Nahost-Spannungen drücken Wall Street – Ölpreise steigen kräftig
Eskalation rund um den Iran belastet US-Aktienmärkte und treibt Rohölpreise auf Mehrmonatshochs.

Die US-Aktienmärkte haben am Dienstag deutlich nachgegeben. Anhaltende Spannungen im Nahen Osten rund um den Iran verunsicherten die Anleger und sorgten für erhebliche Kursverluste. Der S&P 500 verlor letztlich 0,9 Prozent, nachdem er zwischenzeitlich mehr als 2 Prozent im Minus gelegen hatte.
Der Dow Jones Industrial Average büßte 403,51 Punkte beziehungsweise 0,8 Prozent ein. Der technologielastige Nasdaq Composite schloss 1,0 Prozent tiefer. Beide Indizes zeigten damit eine leichte Erholung von den Tagestiefs, ohne jedoch ins Plus zu drehen.
Ölpreise auf Mehrmonatshoch
Die Rohölmärkte reagierten deutlich stärker auf die geopolitische Lage.

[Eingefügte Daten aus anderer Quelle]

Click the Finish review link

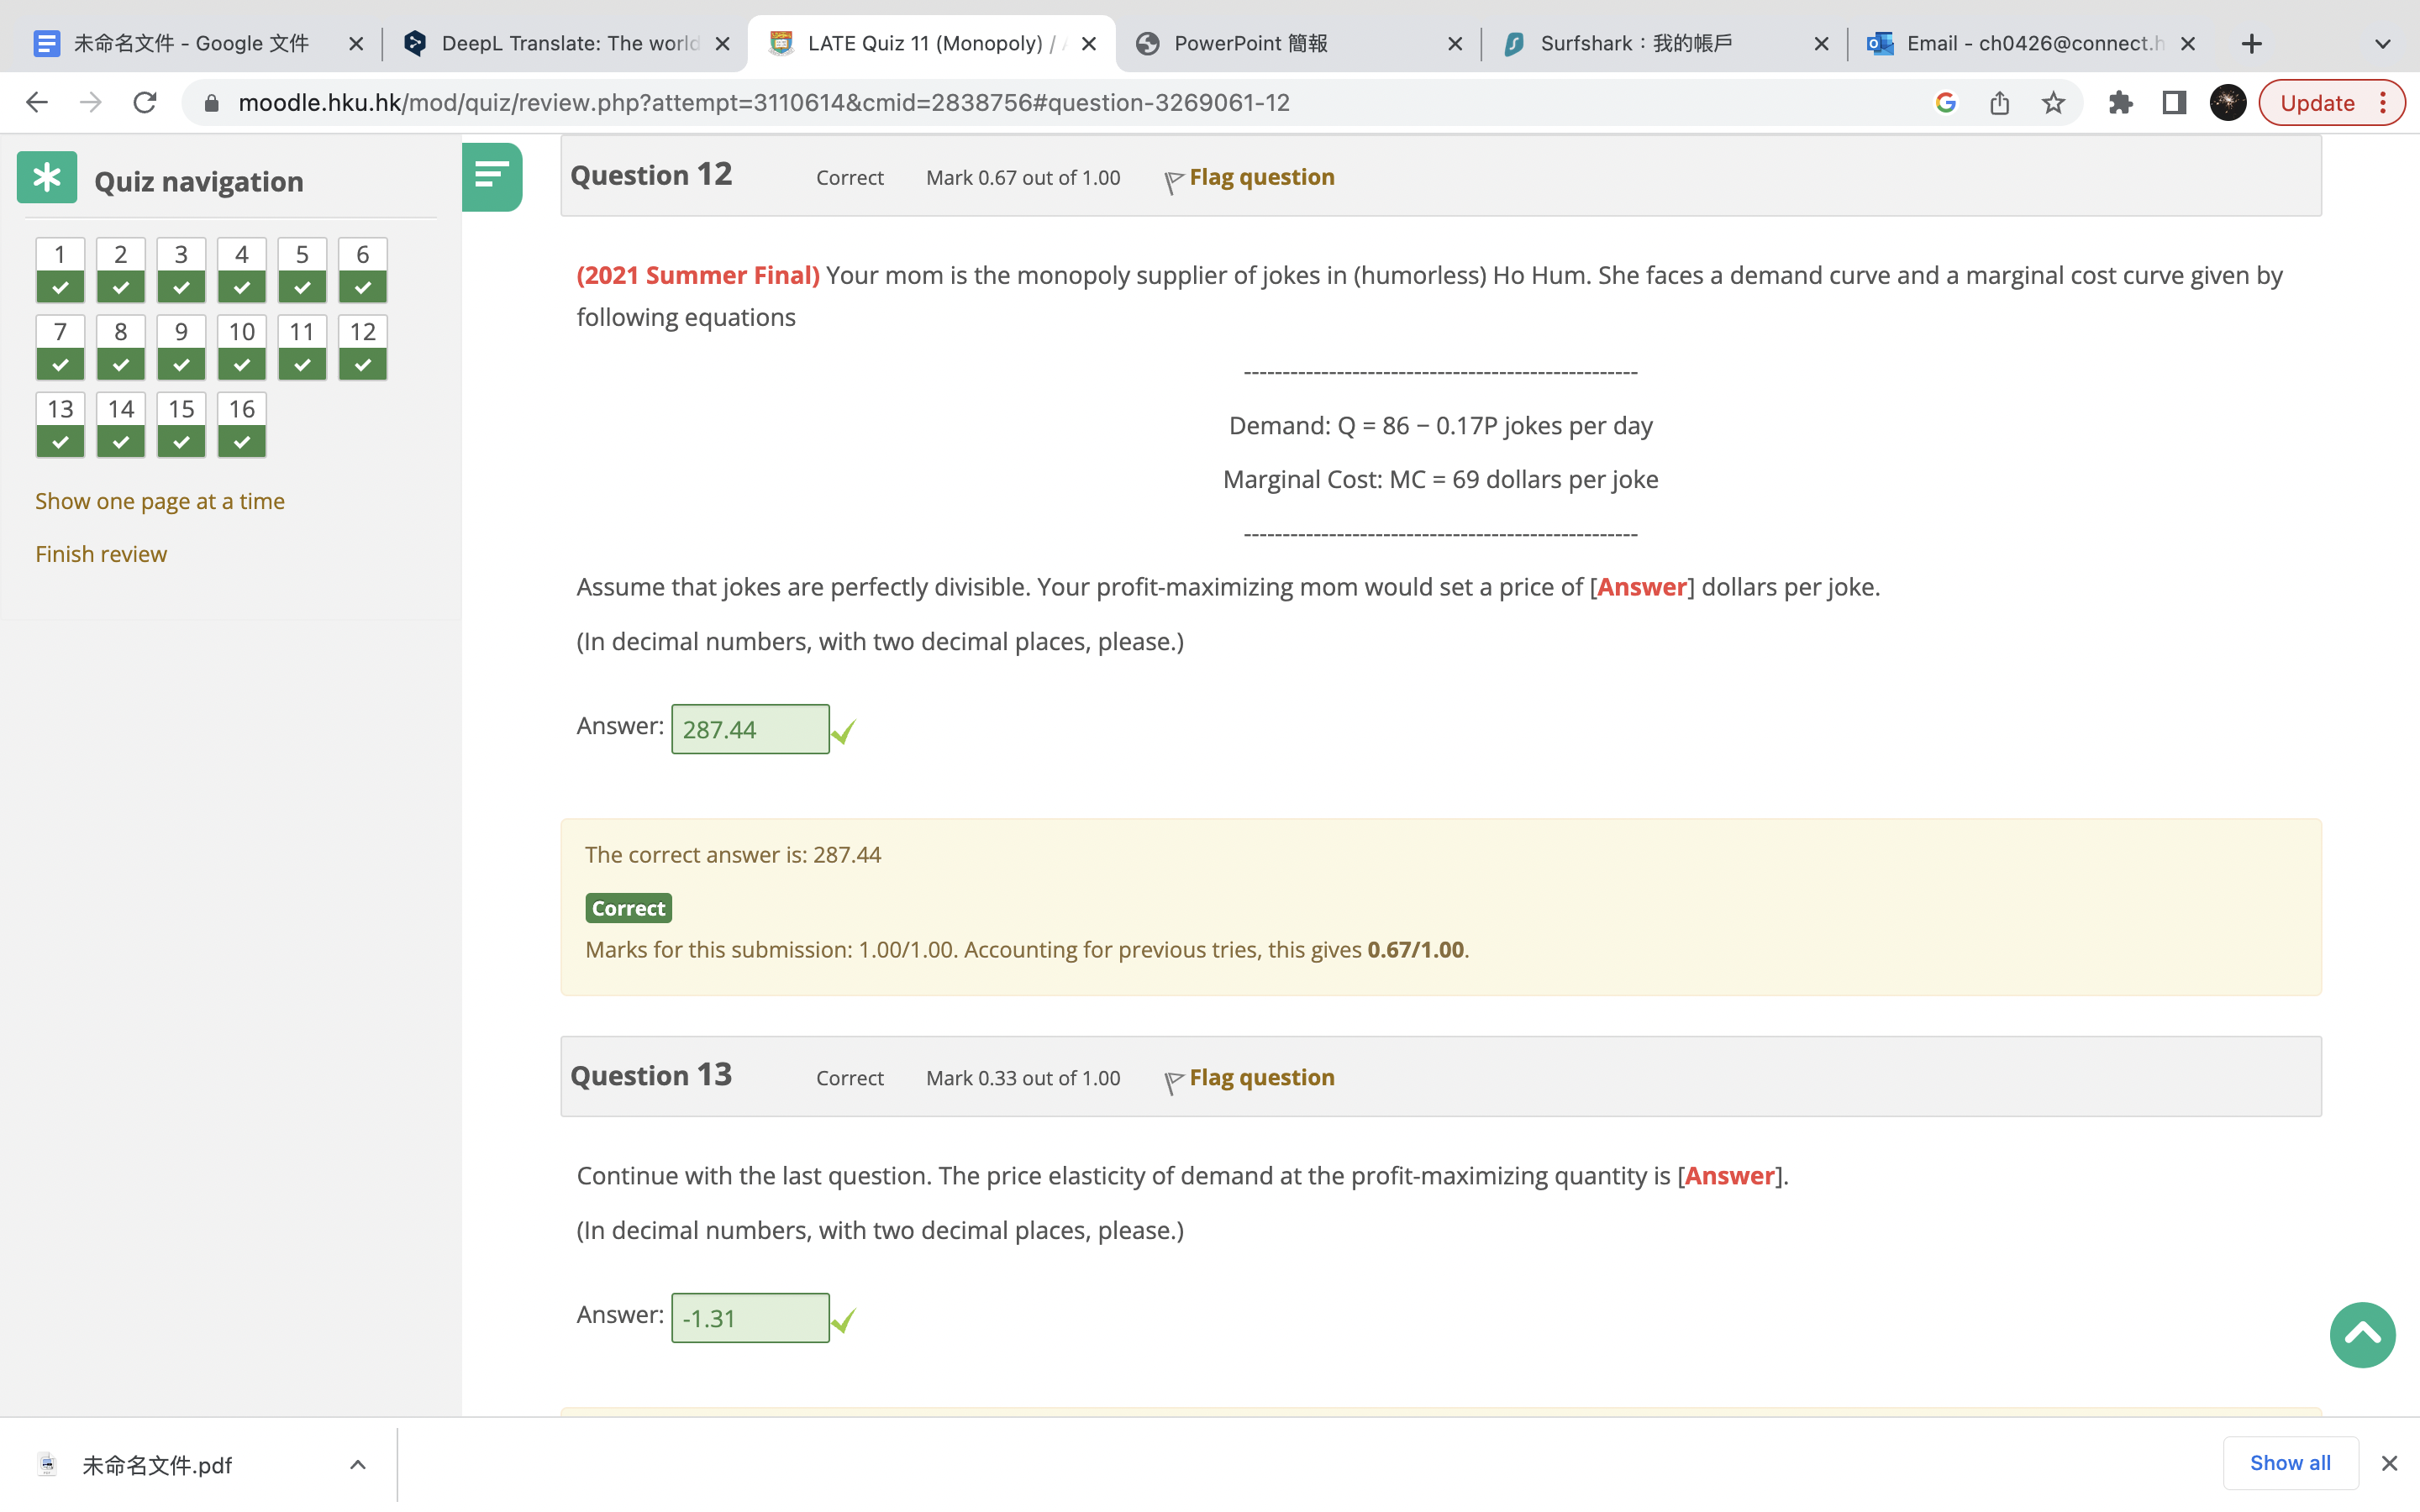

Brent-Rohöl-Futures sprangen zeitweise auf über 85 US-Dollar je Barrel – den höchsten Stand seit Mitte 2024. Zum Handelsschluss notierten sie bei rund 81 US-Dollar, was einem Tagesgewinn von etwa 5 Prozent gegenüber dem Montag-Schlusskurs entspricht.
Auslöser war unter anderem eine Aussage von US-Präsident Donald Trump, wonach die US-Marine Tanker durch die strategisch wichtige Straße von Hormus eskortieren könnte. Diese Meerenge im Persischen Golf ist eine der wichtigsten Ölversorgungsrouten der Welt und verbindet die Golfstaaten mit den globalen Märkten.
Inflationssorgen und Zinspolitik unter Druck
Parallel zur Marktkorrektur stiegen die Inflationserwartungen in den USA. Die sogenannten fünfjährigen Breakeven-Raten – ein Marktindikator für die erwartete Inflation – legten spürbar zu. Breakeven-Raten messen die Differenz zwischen nominalen Staatsanleiherenditen und inflationsgeschützten Papieren.
An den Terminmärkten sank die Wahrscheinlichkeit für zwei oder mehr Zinssenkungen der US-Notenbank Federal Reserve um jeweils 0,25 Prozentpunkte im laufenden Jahr. Die Renditen zehnjähriger US-Staatsanleihen stiegen erneut und schlossen bei 4,056 Prozent. Steigende Anleiherenditen verteuern Kredite und belasten in der Regel Wachstumswerte an den Aktienmärkten.